One thing grandma really excelled at was bread. Homemade buns were a staple in her kitchen and little better was one warm from the oven, slathered in butter. My mom learned how to make buns from her and when I was married, I asked Mom to teach me too. The joke in our house is I must've inherited the bread making gene. There is no bread maker here; I'm the kind of person who loves to get a feel for the bread with my fingers. I'd rather knead it right on my counter, working the dough by hand with the sweet smell of yeast wafting through the kitchen.

This challah recipe is something I had in my own binder full of clip outs, from a Today's Parent magazine back when Kevin was only 3 years old. For some reason I never did try it until this weekend for a French toast recipe I'm whipping up for BC eggs. Not only is this a super easy recipe, I love that the rise times aren't that long. The loaves look impressive once you bake them, and you'll have two baguette sized ones to eat, serve with dinner, or make your own French toast with.
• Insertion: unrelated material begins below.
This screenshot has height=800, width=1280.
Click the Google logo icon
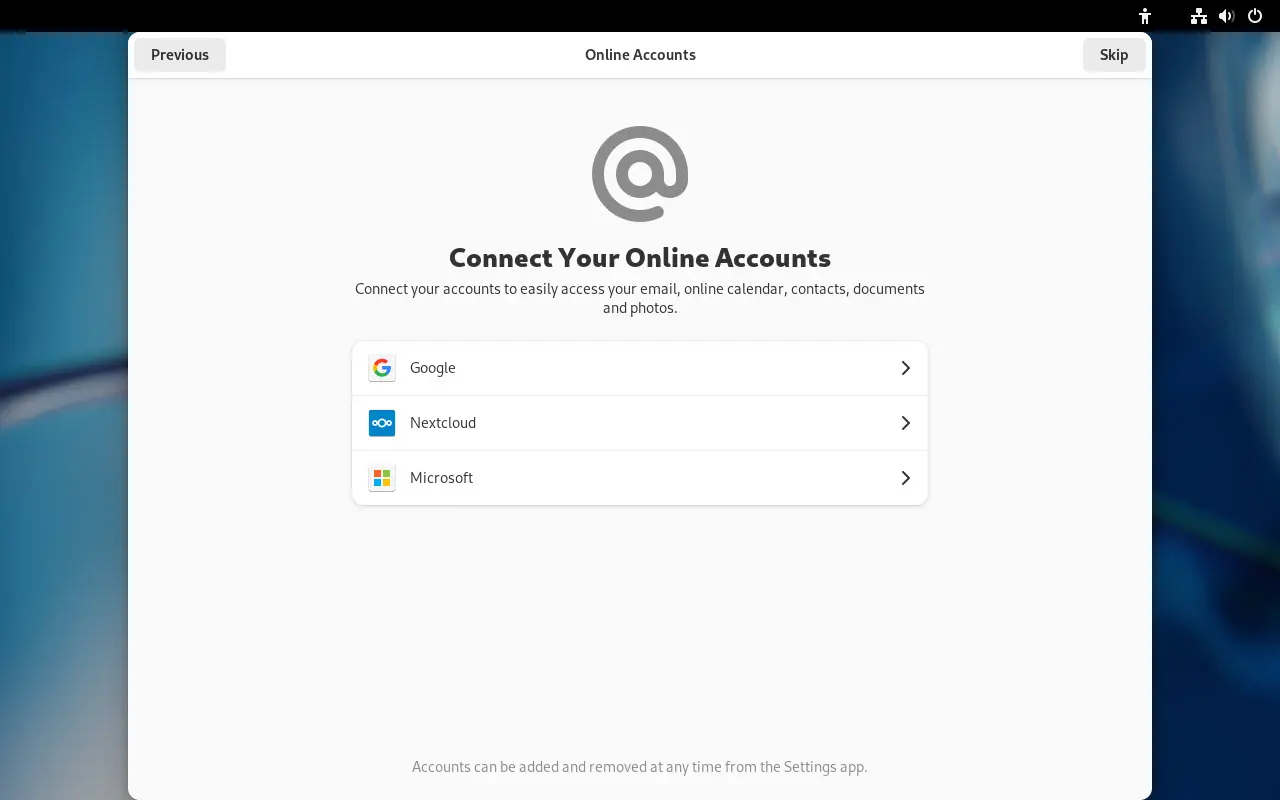[382, 368]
Challah is a traditional Jewish bread often served during Passover. It is dairy free and is wonderfully tender, yet substantial so that it makes amazing French toast. We couldn't even resist it's call as soon as it came from the oven. As soon as it cooled, one of the loaves was immediately sliced into thick pieces and slathered with butter.

Ingredients:

3 1/2-4 cups all purpose flour
4 1/2 tsp instant rise yeast
1/4 cup sugar
2 tsp salt
1 cup hot water
1/2 cup vegetable oil
2 eggs, beaten
1/2 cup sesame seeds or poppy seeds

Directions: 

1. In the bowl of your electric mixer, stir together 2 cups flour, the yeast, sugar, and salt.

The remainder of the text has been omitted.